● INFORMATION
• • • • • • •
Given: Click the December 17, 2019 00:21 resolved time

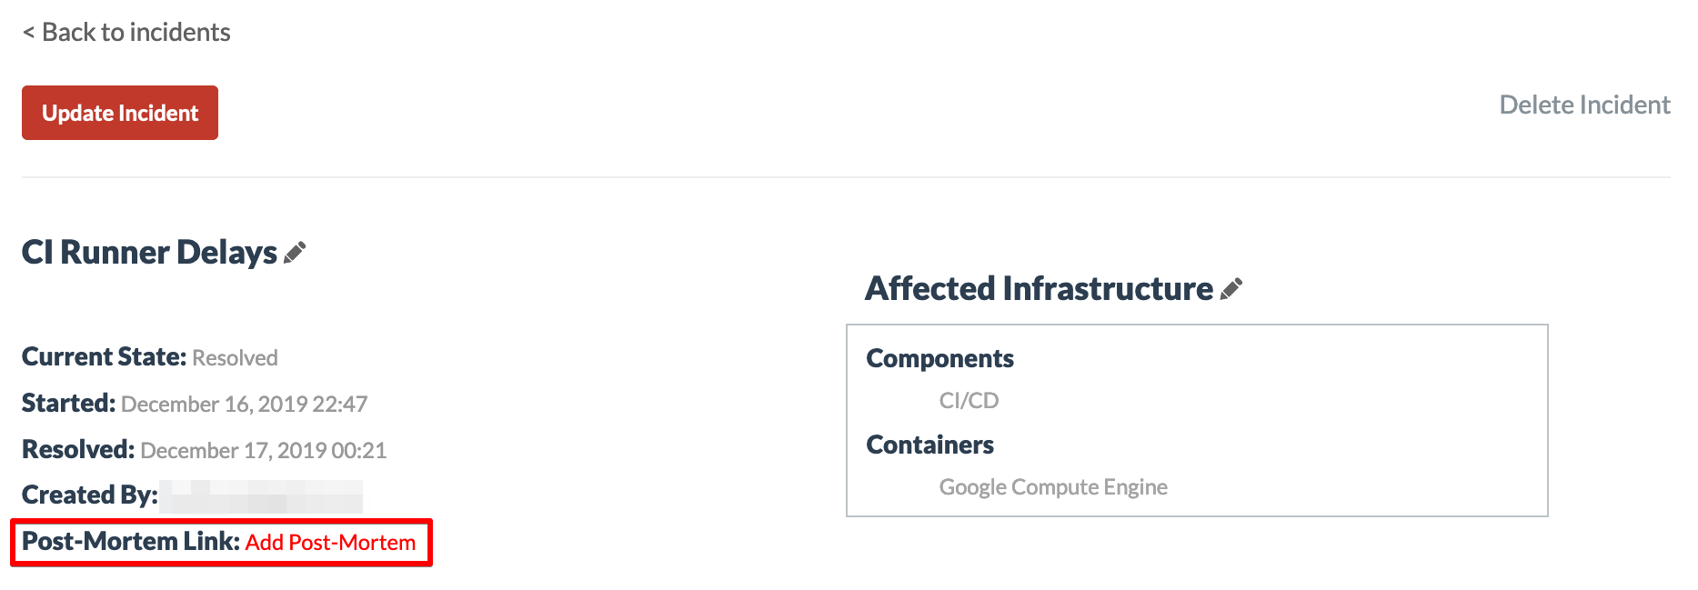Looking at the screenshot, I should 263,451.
• • • • • • •
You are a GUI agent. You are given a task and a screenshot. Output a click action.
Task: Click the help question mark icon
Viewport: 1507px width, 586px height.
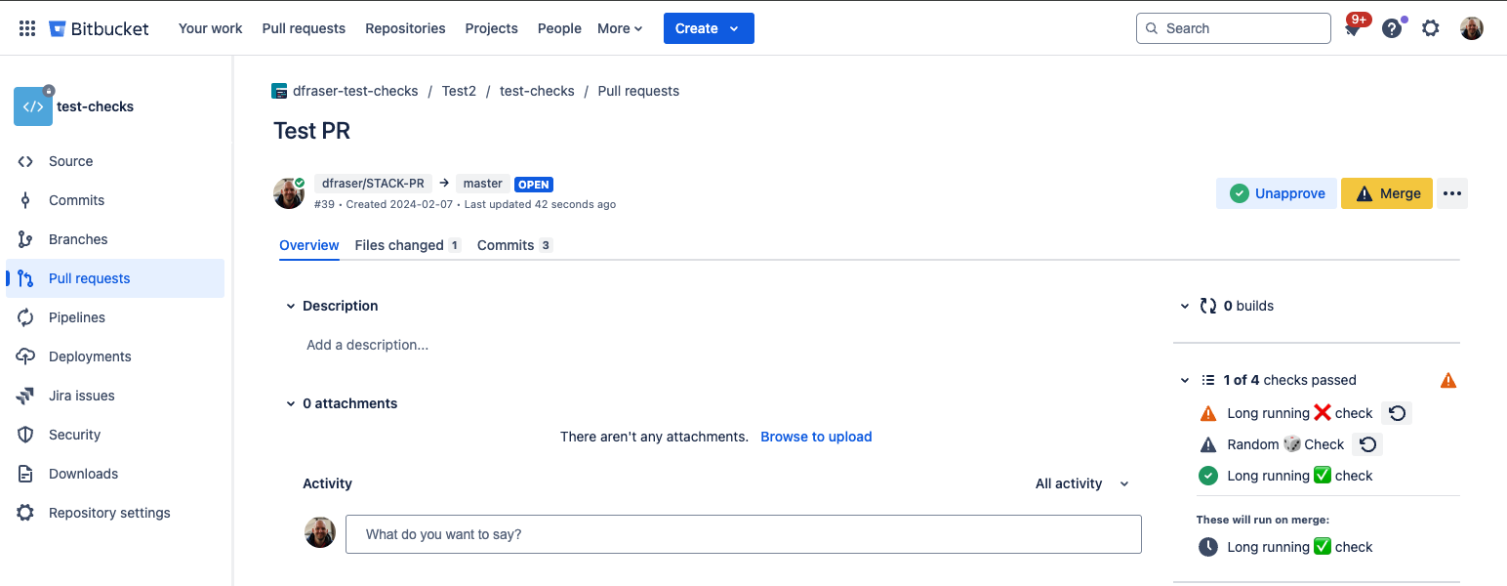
• • • • • • •
● YOUR TASK
Out of the data above, transcribe exactly and only the lines starting with the line that has "You are a GUI" and going on through the line that has "Viewport: 1507px width, 586px height.", both included.

● YOUR SOLUTION
You are a GUI agent. You are given a task and a screenshot. Output a click action.
Task: Click the help question mark icon
Viewport: 1507px width, 586px height.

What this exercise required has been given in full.